─── PROVIDED DATA ───
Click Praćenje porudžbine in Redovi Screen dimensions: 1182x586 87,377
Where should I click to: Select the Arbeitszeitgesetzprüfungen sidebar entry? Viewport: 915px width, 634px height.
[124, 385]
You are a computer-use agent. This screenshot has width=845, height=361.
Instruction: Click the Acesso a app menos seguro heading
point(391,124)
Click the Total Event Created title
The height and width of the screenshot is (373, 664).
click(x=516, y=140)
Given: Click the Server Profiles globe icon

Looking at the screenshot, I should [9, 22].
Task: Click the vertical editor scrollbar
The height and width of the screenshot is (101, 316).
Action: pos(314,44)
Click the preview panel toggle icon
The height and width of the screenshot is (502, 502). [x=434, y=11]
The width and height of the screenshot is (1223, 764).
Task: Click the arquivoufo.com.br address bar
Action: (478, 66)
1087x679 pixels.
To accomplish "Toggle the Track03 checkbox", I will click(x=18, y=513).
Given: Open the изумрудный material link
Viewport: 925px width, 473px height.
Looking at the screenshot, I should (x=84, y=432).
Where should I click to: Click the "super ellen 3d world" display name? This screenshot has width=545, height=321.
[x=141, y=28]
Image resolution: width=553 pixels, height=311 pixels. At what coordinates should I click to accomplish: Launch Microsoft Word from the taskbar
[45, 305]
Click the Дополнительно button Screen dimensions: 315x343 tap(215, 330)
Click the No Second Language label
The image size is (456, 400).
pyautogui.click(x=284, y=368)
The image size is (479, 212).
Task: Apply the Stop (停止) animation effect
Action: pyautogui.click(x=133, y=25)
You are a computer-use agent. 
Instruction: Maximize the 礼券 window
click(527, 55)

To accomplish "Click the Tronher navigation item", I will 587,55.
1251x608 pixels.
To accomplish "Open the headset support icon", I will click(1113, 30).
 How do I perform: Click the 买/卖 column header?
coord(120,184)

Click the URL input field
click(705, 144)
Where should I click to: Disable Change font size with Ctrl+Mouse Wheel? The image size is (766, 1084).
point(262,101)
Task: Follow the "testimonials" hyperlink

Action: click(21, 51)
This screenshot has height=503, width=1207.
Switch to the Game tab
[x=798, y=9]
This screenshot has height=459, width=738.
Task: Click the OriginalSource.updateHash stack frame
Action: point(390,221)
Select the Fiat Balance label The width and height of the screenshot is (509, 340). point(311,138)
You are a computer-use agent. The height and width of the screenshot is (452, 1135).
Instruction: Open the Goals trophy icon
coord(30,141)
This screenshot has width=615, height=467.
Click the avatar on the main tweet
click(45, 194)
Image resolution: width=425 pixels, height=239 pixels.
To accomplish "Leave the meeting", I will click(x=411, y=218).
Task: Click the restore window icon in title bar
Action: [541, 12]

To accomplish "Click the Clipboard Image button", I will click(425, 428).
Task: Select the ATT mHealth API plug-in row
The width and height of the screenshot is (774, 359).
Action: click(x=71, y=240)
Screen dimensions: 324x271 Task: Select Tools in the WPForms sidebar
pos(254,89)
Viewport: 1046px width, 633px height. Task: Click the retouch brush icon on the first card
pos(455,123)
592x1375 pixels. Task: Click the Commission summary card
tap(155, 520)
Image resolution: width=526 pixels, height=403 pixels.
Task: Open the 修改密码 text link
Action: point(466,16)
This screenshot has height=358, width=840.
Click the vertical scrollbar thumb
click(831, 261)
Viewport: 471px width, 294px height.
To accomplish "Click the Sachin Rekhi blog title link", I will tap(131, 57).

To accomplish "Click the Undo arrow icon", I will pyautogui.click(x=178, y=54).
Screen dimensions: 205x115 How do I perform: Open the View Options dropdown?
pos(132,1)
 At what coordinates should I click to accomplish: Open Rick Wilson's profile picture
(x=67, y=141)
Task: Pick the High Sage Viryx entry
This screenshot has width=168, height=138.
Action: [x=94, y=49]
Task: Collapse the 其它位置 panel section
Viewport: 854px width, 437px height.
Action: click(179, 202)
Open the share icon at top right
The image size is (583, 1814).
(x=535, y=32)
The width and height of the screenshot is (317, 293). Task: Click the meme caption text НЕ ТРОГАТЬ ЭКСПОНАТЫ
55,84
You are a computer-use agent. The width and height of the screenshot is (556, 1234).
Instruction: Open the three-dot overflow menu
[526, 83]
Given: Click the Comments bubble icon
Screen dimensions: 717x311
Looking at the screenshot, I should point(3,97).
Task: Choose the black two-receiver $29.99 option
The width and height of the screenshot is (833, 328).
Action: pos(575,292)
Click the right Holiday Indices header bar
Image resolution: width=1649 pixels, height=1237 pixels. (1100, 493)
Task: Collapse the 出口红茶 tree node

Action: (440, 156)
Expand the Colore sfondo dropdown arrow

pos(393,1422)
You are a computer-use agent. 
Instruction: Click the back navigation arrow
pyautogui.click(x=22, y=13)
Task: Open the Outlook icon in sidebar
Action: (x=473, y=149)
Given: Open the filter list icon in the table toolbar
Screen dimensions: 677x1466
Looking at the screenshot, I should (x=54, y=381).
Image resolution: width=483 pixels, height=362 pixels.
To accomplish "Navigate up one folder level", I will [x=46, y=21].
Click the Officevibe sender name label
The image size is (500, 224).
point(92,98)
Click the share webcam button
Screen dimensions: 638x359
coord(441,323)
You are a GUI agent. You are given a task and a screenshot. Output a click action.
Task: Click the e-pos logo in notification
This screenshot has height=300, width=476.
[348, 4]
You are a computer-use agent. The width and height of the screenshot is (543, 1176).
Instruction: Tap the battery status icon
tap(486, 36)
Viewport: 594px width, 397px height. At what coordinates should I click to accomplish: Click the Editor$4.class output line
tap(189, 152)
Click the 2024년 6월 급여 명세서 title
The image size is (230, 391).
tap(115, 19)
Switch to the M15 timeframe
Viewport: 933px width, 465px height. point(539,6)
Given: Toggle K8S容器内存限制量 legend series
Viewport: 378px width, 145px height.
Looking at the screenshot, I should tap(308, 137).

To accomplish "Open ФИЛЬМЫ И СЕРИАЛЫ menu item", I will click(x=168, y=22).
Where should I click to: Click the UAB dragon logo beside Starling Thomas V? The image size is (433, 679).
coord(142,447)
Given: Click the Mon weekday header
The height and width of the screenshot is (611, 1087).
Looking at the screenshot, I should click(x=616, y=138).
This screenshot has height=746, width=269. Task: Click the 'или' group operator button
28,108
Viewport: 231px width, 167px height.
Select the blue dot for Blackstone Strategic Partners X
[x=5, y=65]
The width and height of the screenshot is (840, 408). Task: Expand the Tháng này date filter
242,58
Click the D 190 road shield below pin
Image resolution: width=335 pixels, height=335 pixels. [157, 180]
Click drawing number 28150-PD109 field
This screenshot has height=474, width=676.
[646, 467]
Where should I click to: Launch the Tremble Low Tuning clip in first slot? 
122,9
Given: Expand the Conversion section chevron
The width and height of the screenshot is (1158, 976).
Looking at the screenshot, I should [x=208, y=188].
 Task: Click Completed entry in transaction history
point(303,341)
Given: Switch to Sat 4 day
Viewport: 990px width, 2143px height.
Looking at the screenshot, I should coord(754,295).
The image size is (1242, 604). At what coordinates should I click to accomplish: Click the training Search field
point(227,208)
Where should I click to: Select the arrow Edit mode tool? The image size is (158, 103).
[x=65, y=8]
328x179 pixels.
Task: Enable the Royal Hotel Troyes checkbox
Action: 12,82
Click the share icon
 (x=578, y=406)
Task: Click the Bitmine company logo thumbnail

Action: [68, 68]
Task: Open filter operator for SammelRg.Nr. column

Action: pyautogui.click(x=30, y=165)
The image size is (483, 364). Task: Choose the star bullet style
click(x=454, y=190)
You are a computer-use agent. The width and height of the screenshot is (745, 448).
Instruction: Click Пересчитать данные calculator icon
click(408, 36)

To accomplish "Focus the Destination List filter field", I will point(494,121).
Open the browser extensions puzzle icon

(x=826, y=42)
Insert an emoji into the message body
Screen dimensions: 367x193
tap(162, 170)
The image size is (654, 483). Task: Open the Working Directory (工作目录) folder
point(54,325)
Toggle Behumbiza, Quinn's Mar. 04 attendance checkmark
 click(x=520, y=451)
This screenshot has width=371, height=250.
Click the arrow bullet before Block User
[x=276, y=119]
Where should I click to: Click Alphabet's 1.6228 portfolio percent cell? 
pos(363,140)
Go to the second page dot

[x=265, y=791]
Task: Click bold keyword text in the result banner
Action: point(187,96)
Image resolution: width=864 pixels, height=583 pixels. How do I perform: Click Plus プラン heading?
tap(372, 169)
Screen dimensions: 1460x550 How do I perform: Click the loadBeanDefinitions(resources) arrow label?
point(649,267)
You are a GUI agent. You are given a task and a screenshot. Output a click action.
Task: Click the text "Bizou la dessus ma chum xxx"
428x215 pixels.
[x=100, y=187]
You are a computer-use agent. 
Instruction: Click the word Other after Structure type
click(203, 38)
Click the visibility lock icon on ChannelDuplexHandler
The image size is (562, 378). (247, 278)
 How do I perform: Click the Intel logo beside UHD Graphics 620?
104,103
───
§ **AIM OF THE EXERCISE**
Check each line above for the word "agent" and copy the ones that have it.

§ **EXERCISE ANSWER**
You are a computer-use agent. This screenshot has width=845, height=361.
You are a computer-use agent. 
You are a computer-use agent. The height and width of the screenshot is (452, 1135).
You are a computer-use agent. The width and height of the screenshot is (556, 1234).
You are a computer-use agent. 
You are a GUI agent. You are given a task and a screenshot. Output a click action.
You are a computer-use agent. The width and height of the screenshot is (543, 1176).
You are a computer-use agent. The width and height of the screenshot is (745, 448).
You are a GUI agent. You are given a task and a screenshot. Output a click action.
You are a computer-use agent. 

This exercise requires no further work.